:: Written instruction ::
Rewrite the stretch from "Task: Sort by Total Volume arrows" through "Action: (x=536, y=228)" with "Total Volume" replaced by "Total Amount" and everything else unchanged. Leave the pictures out of your answer.

Part of a data file:

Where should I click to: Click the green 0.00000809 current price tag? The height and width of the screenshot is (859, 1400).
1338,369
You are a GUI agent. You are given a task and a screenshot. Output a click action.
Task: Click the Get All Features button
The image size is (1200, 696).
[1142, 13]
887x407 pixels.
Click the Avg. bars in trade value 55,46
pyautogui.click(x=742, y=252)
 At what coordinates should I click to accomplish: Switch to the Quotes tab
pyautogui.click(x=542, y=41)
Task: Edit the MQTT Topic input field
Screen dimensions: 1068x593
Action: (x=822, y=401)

* * *

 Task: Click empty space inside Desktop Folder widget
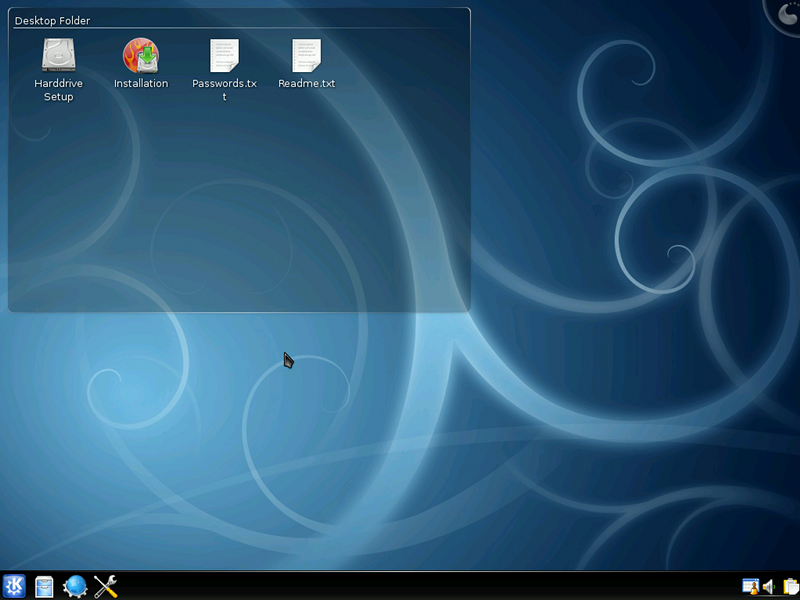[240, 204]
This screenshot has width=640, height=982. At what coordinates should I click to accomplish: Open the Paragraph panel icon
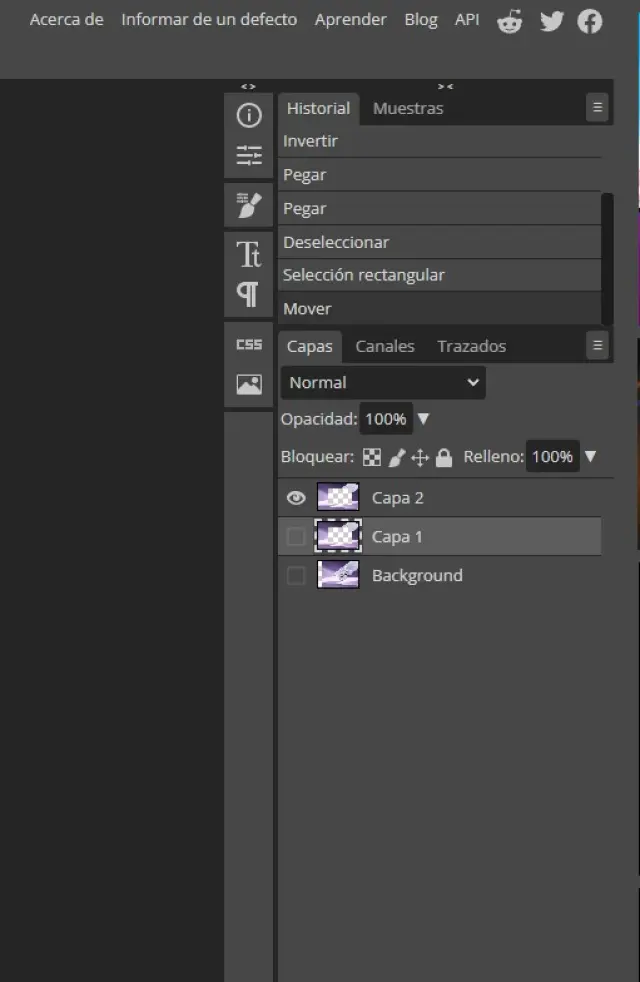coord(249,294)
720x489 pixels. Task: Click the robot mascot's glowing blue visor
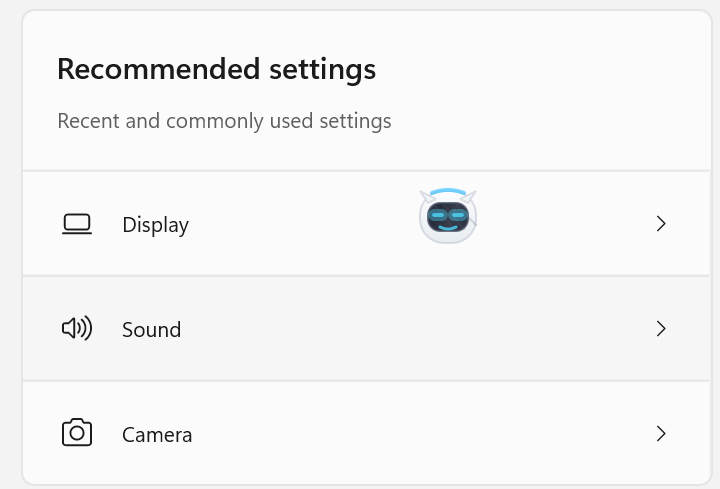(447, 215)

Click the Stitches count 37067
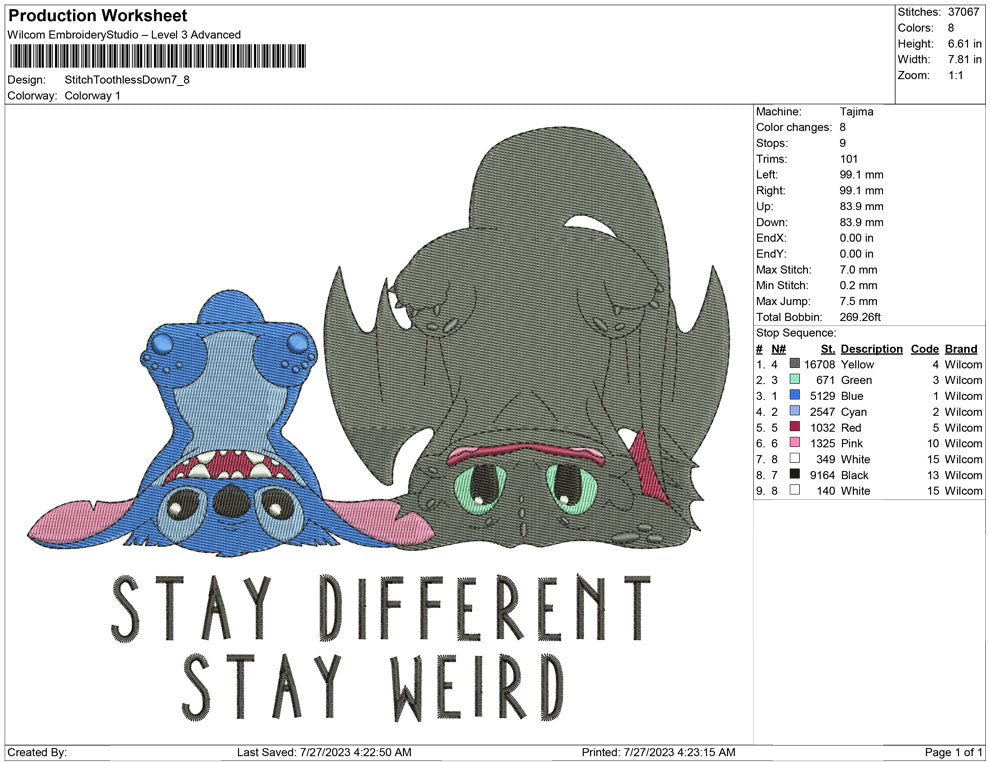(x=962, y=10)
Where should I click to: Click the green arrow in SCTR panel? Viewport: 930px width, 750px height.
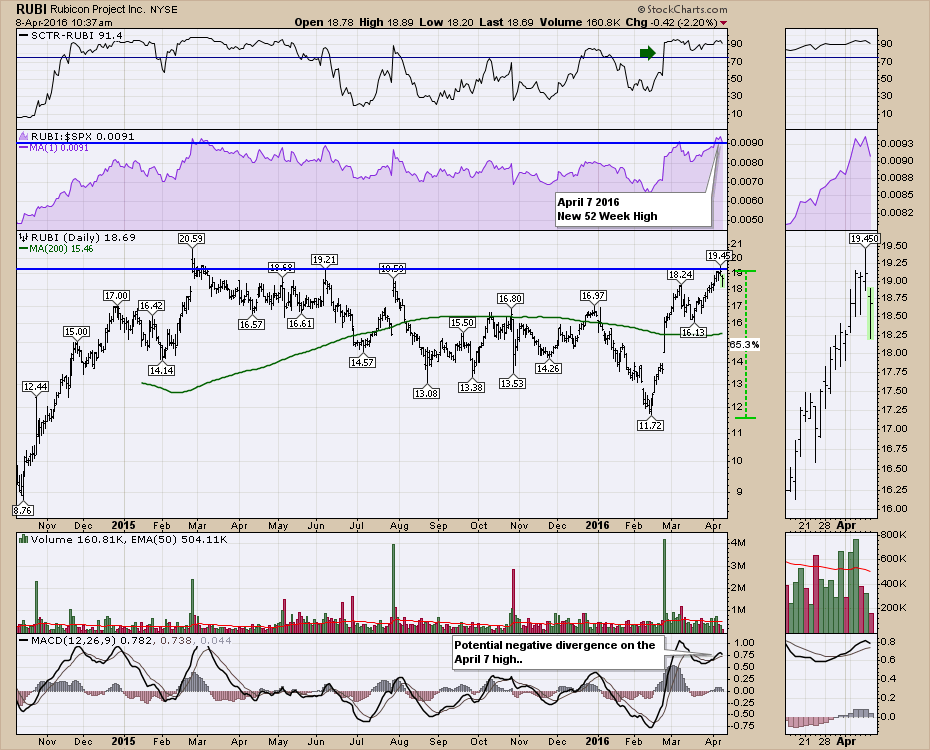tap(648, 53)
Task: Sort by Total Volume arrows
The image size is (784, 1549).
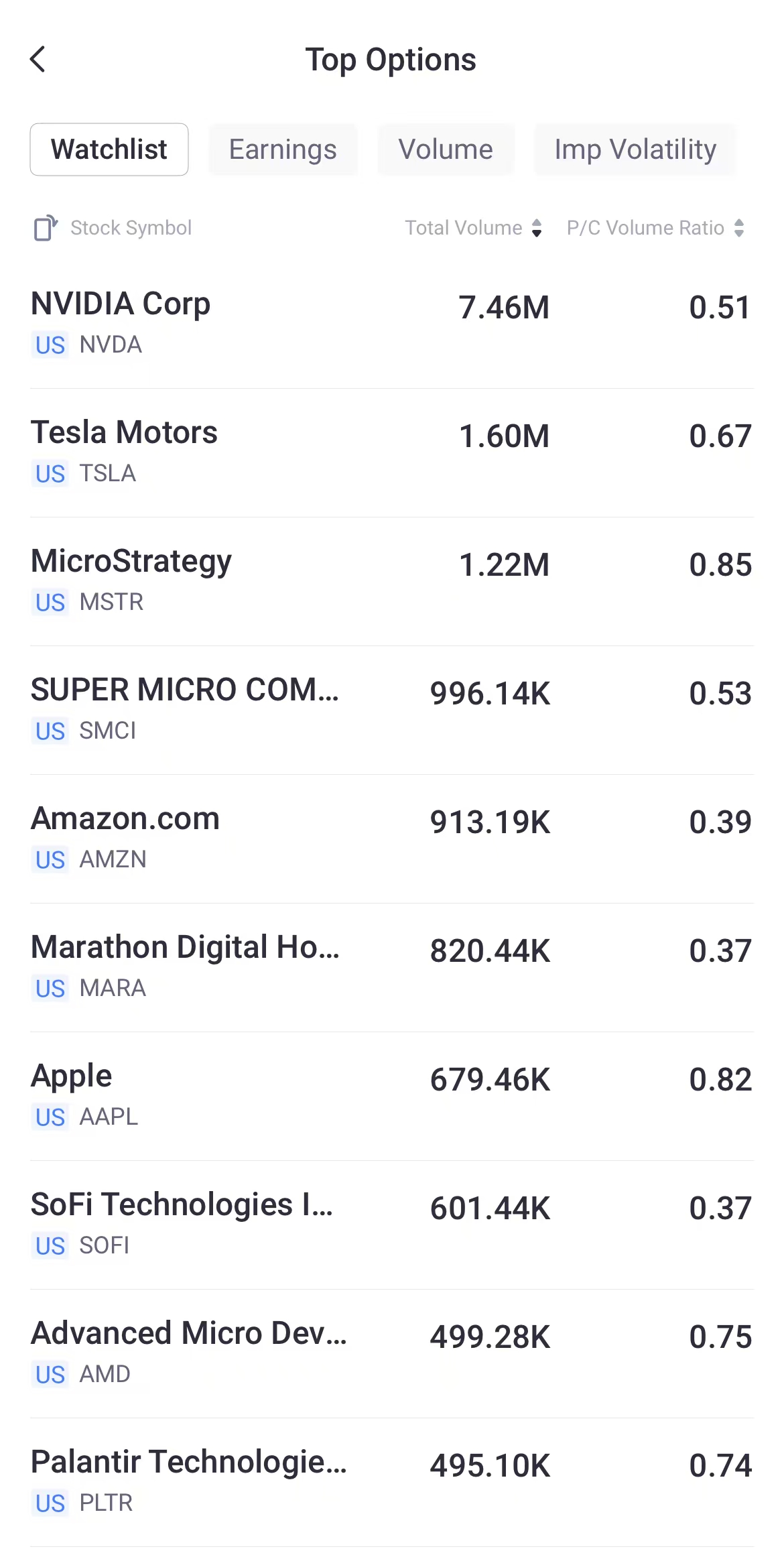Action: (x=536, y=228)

:: Written answer ::
Task: Sort by Total Amount arrows
The image size is (784, 1549).
Action: (x=536, y=228)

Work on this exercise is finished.